"You can't let him ride that on the street," Kozicki tells the father.
Kozicki says he has seen an explosion of kids riding the 16-inch tall mini-motorcycles called pocket bikes or pocket rockets.
"These devices aren't street legal really you could get seriously hurt or killed driving them," says Kozicki.
Some cost less than $200 and while they may look like painful to ride, CBS News Correspondent Sandra Hughes reports, their unique size has made them the sizzling hot item every kid wants this summer.
"My dad would say yes, but my mom would say it was too dangerous," says one kid.
They run on little lawn mower engines, which is just what they sound like and the gas-powered bike can go up to 60 miles-per-hour. Both the gas and a slower electric powered bike are marketed to children.
"First of all, they're low to the ground, and people can't see the operator," says Kozicki. "Second of all, a 10-year-old boy does not have a license (and) does not even begin to understand the basic rules of the road."
Take for example, Zack Grifey.
"I was all like 'wow, all my friends have one' and I was like, 'I wish I had one,'" says Grifey. "When I came home one day, I looked in the garage and saw it and I was so happy."
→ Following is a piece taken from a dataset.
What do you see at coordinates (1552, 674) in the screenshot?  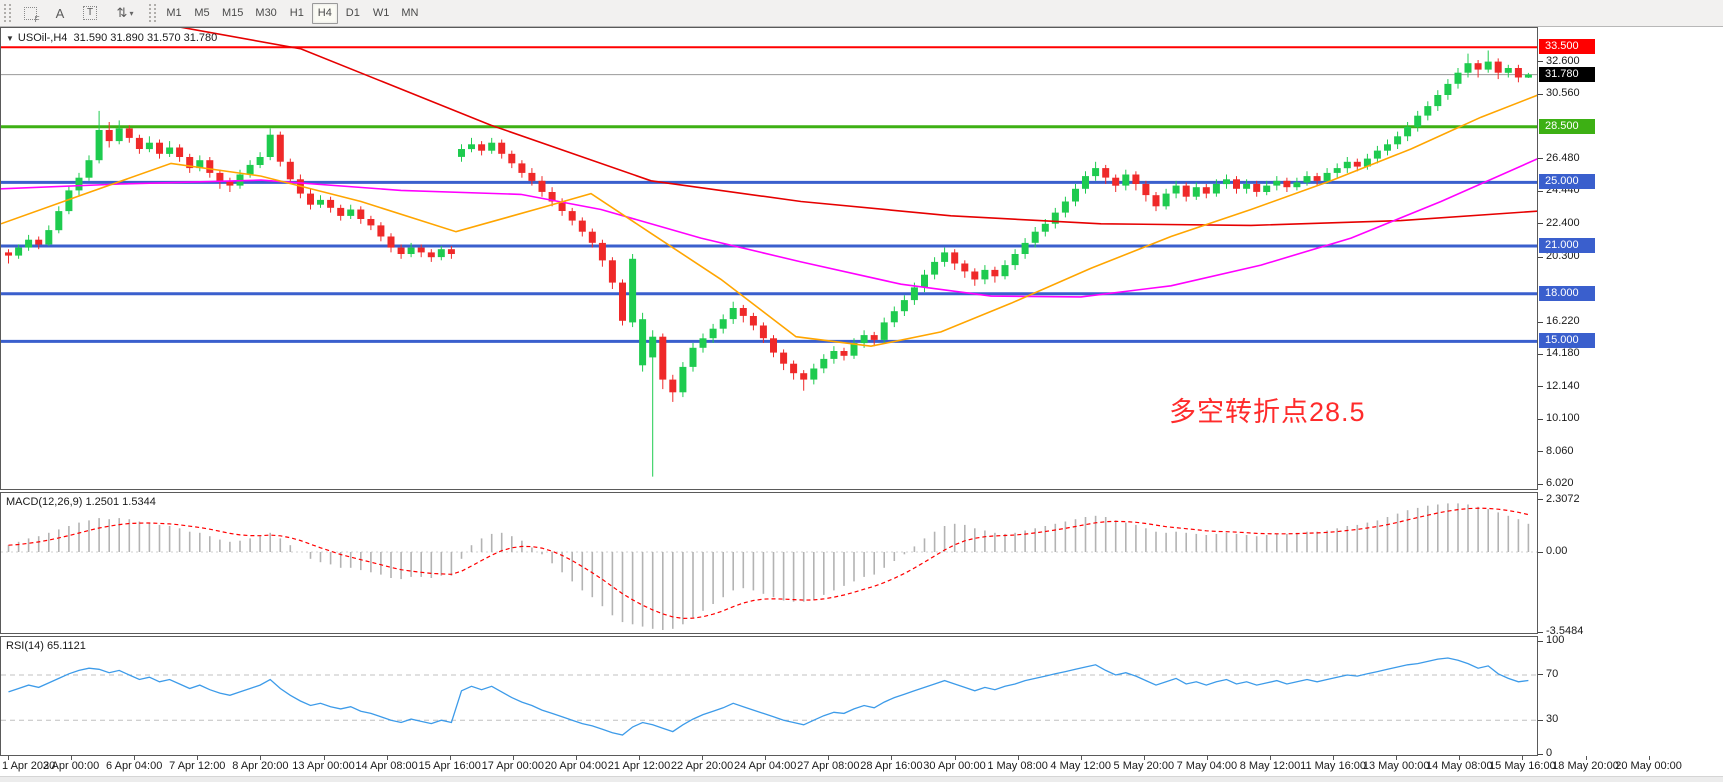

He had no idea it was illegal to ride it on the street. He thought it was OK for street legal "as long as I watch out for cars."
That's why Kozicki has taken his crusade against pocket rockets to California's capitol, hoping to make the law on pocket rockets crystal clear.
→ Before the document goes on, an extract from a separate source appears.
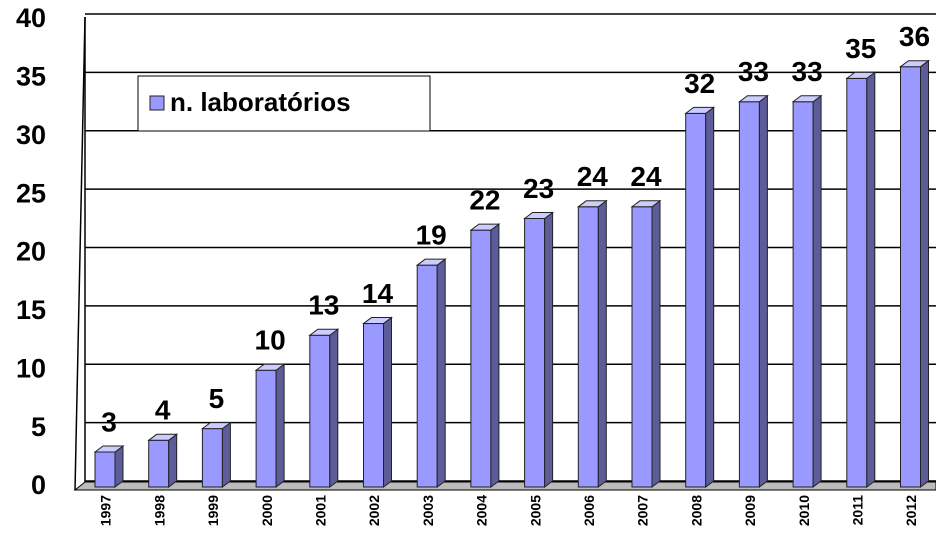 This screenshot has height=546, width=936. I want to click on y-tick-label: 30, so click(31, 135).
The Razor Company told CBS its pocket rocket should never be ridden on the street and suggests an age limit.
"Our box clearly recommends that this product is for 12 and up," says Razor spokesperson Katherine Mahoney.
But nowhere on the box does it say the bike isn't street legal.
Which is why Kozicki says most parents are surprised when their child's bike is impounded if they get caught riding on the street. And when they find out the truth, most give up the pocket rocket instead of paying for the tow.